Taking a morning walk in the Sierra de Ojen is a pretty good way to deal with the ‘morning after the Saturday night before’ feeling.
There’s the familiar Sunday morning crowd in the countryside near my house; a few joggers; neighbours walking dogs; and as you head further into the mountains, one sees a few locals in khaki fatigues with shotguns held open over their arms; its quiet other than the sound of the odd land cruiser passing by and the warm sound of the bellwether, deep amongst a herd of goats.

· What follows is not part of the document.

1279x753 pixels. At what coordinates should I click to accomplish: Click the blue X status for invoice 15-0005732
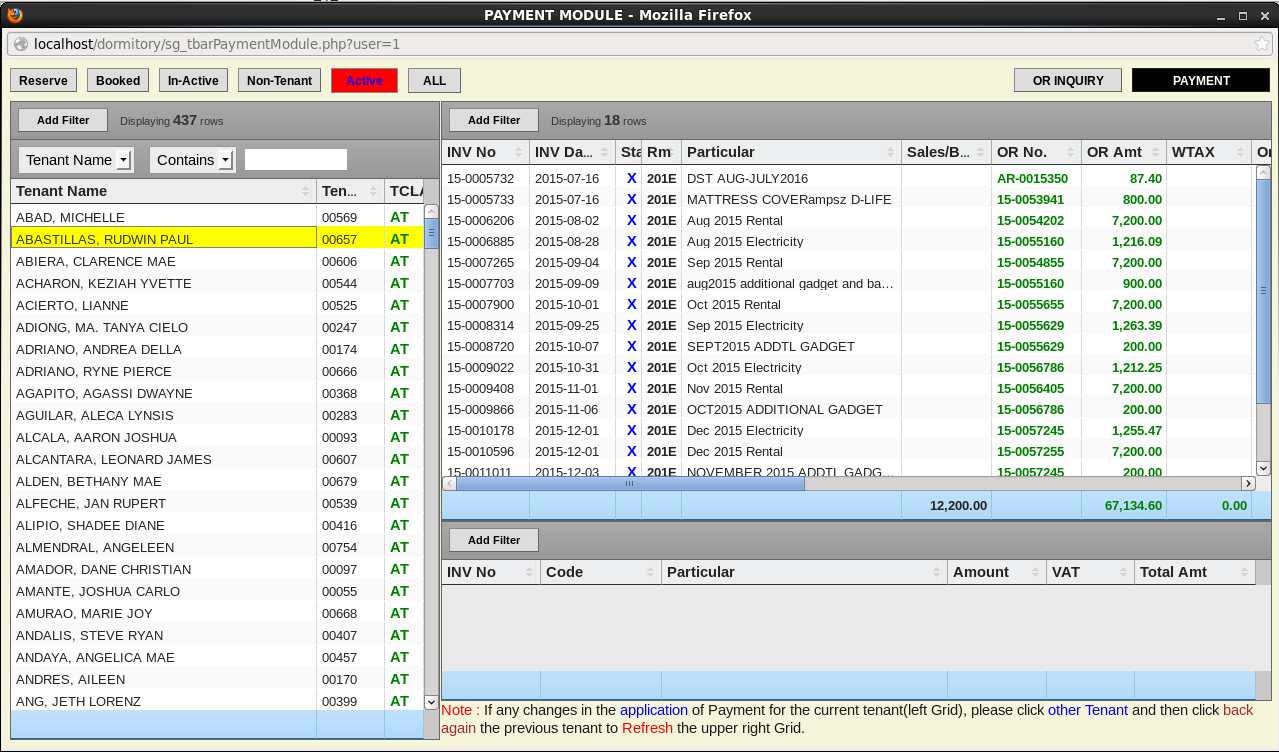(x=631, y=178)
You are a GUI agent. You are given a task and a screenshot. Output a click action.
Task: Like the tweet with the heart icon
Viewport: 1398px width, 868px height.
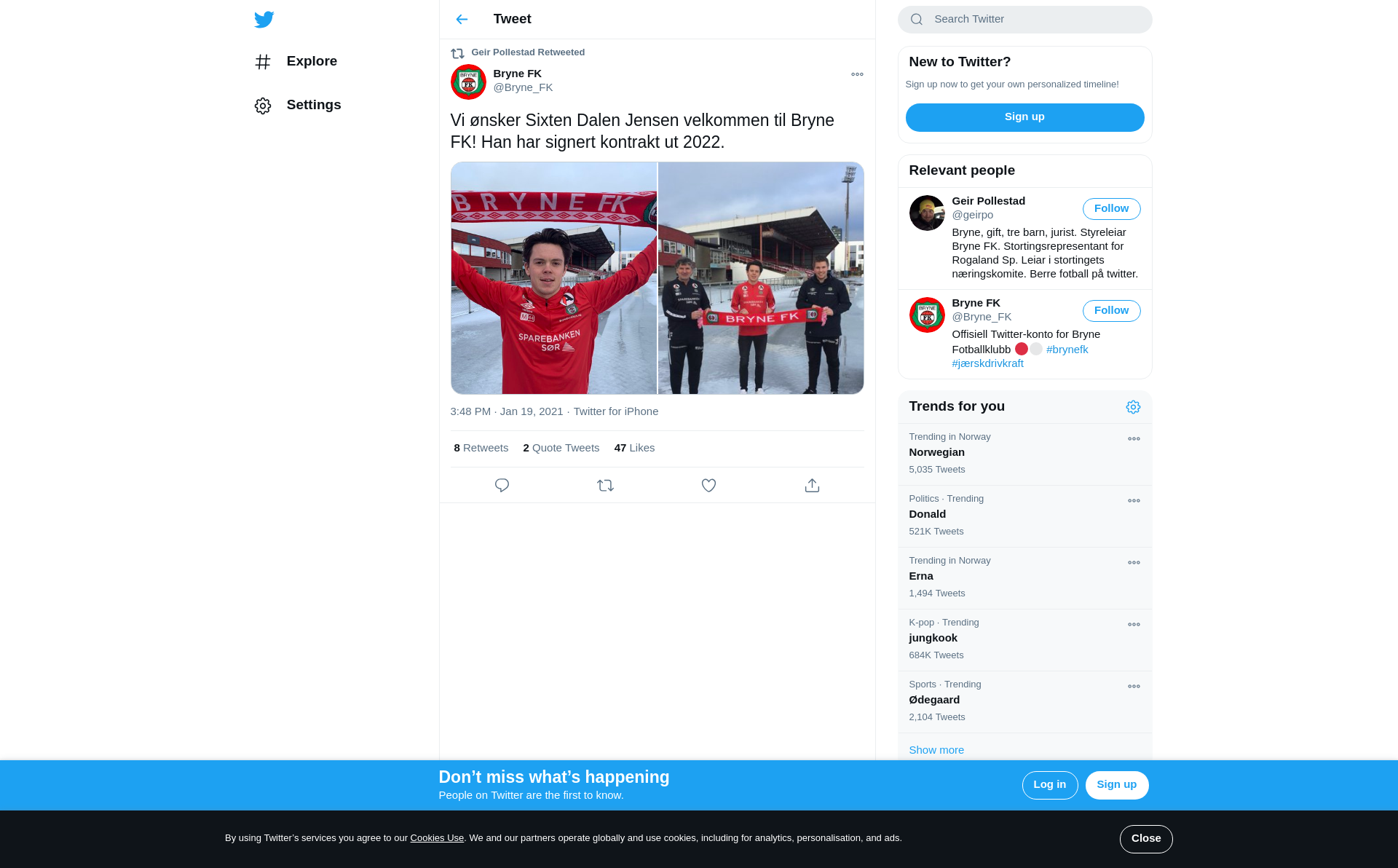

One sight that is becoming increasingly familiar is that of beehives. This morning I discovered, nestling amongst some Mediterranean scrum, on a small patch of land overlooking the coast, a modest apiary. I’m seeing more and more of these across Andalucía; compact, pale blue wooden boxes resting on pallets, the surrounding air filled with an almost electrical buzz as the busy honey bees do what they do best. Beekeeping appears to really be experiencing a renaissance as the market for artisan and pure products grows across Europe. Although Spain is probably Europe’s biggest producer of honey, much of it is factory processed. We need to turn our backs on the aggressively heat treated, amalgamated supermarket brands and support local producers. This is even more important when one considers Spain’s bee keepers have had to deal with a decline of some 40% in the number of bees due to unknown illness and its honey market is under attack from cheap imports.
Over recent years there have been major collapses in bee populations across the world, especially in Europe and the USA; with speculation about mysterious diseases, climate change and over use of chemicals by farmers.
National and local governments are waking up the importance of bees to agricultural and are beginning to invest in research to find out what is killing so many bees. The Junta de Andalucía is working with farmers to help the industry, with grants, and the University of Cordoba has created a centre of excellence in Granada’s new ‘Parque de las Ciencias’.
In addition, beekeeping is attracting more and more novices. Bruno, a friend of mine in Paris is making a good living from it and has experienced a revival in his sense of purpose and motivation for work.
“Just go for it!” I said to him; as we sat in a small restaurant in rue Tiquetonne, in Paris’ 2nd arrondissement. We’d known each other for 20 years and worked together in my ‘London-Old-Street’ days. Bruno had continued with his corporate career, but over a meal 18 months ago, he was discussing with me his dream to escape the politics of business and instead become an urban beekeeper.
Now Bruno and his partner Rémy are full time apiarists, caring for hundreds of colonies. He’s been super busy recently preparing for winter, bringing the hives in from the countryside to overwinter across Paris; on the rooftops of apartment buildings. Last year they produced over four and half tonnes of honey and sold nearly 15,000 jars.
Here in Andalucía the sector is dominated by a few large producers, with the natural parks of Grazalema and Alconocales being popular sites for bee keeping in Malaga and Cadiz provinces – although Almeria is Andalucía’s bigger producer.
Yet like my friend in France, local people in Spain, including foreign residents, are getting involved by caring for a colony or two of bees. It’s a great way to save the world, since bees play a fairly major part in pollination and helping farmers grow food to feed us!